The recipient tries each message in the code list with the nonce and key to try get a match with the sent MAC tag and thus decipher the message:

function(K, L, N, T) {
   foreach M in L {
      if (T equals H(K | N | M)) {
         return M
      }
   }
   return invalid
}

You will note there is no separate MAC tag sent to authenticate the nonce and MAC tag sent in the clear. Because there are only 3 valid codes, there are only 3 possible MACs considered valid by the recipient. This increases the attacker's chance of a creating a forgery to 2^256 / 3 = 2^254 but this is still comfortably secure. You could in fact have 1000 code words and the security would still be adequate at 2^246. However shorter code lists would be better to prevent a DOS type attack when an attacker sends fake transmissions causing excess MAC validation work for the receiver. For longer code lists, perhaps a separate MAC of the $N$ and $T$ would fix that.

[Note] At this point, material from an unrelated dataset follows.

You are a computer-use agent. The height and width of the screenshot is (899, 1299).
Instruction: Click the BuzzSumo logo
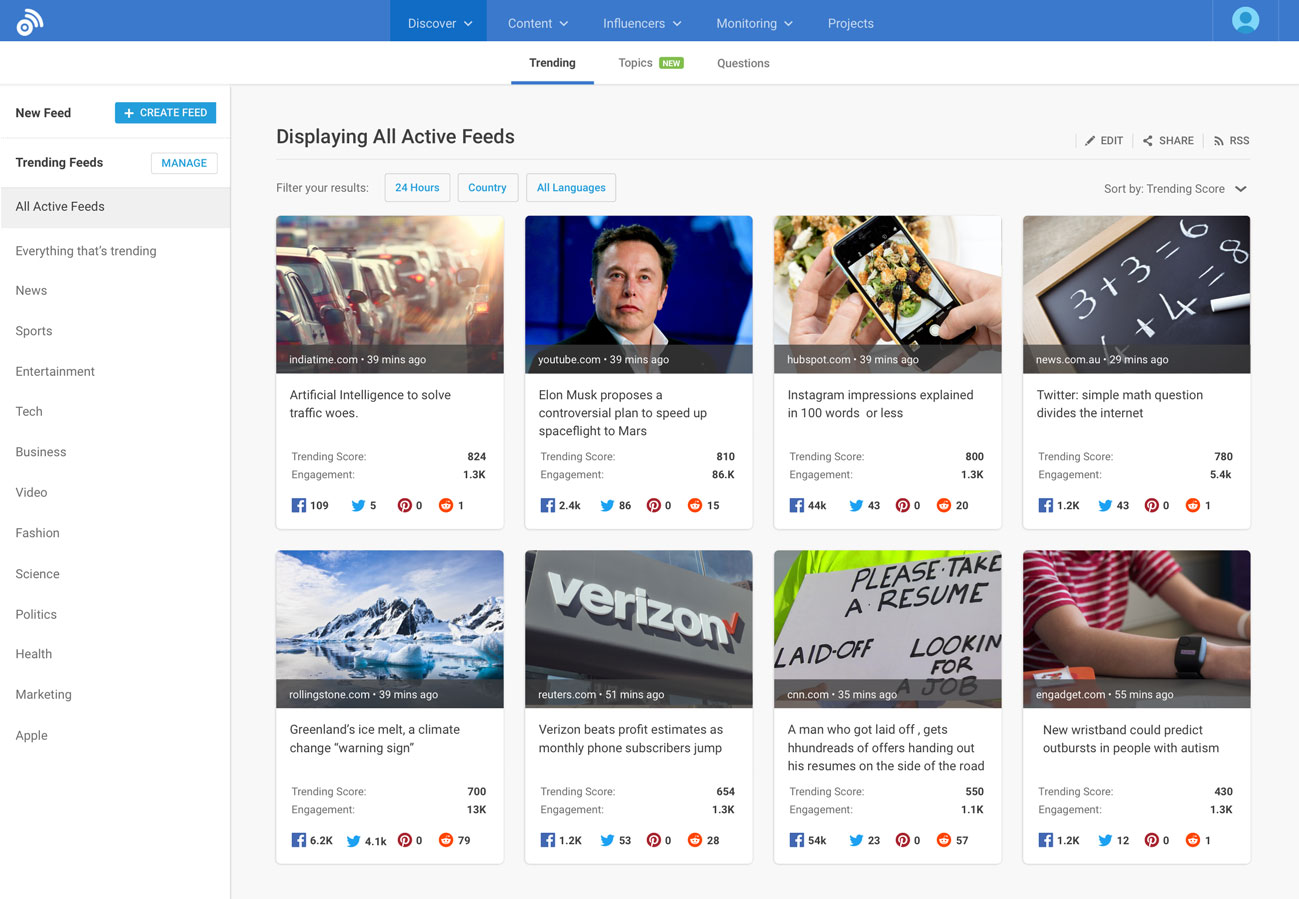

From what I can ascertain, only the recipient should know the true message. An attacker can if they do a brute force of the key space (2^256 difficulty) or break the hash function. There is practically no chance of the receiver interpreting the transmitted code incorrectly because the odds of a valid code word producing the same MAC tag is extremely unlikely due to the collision resistance of the hash function.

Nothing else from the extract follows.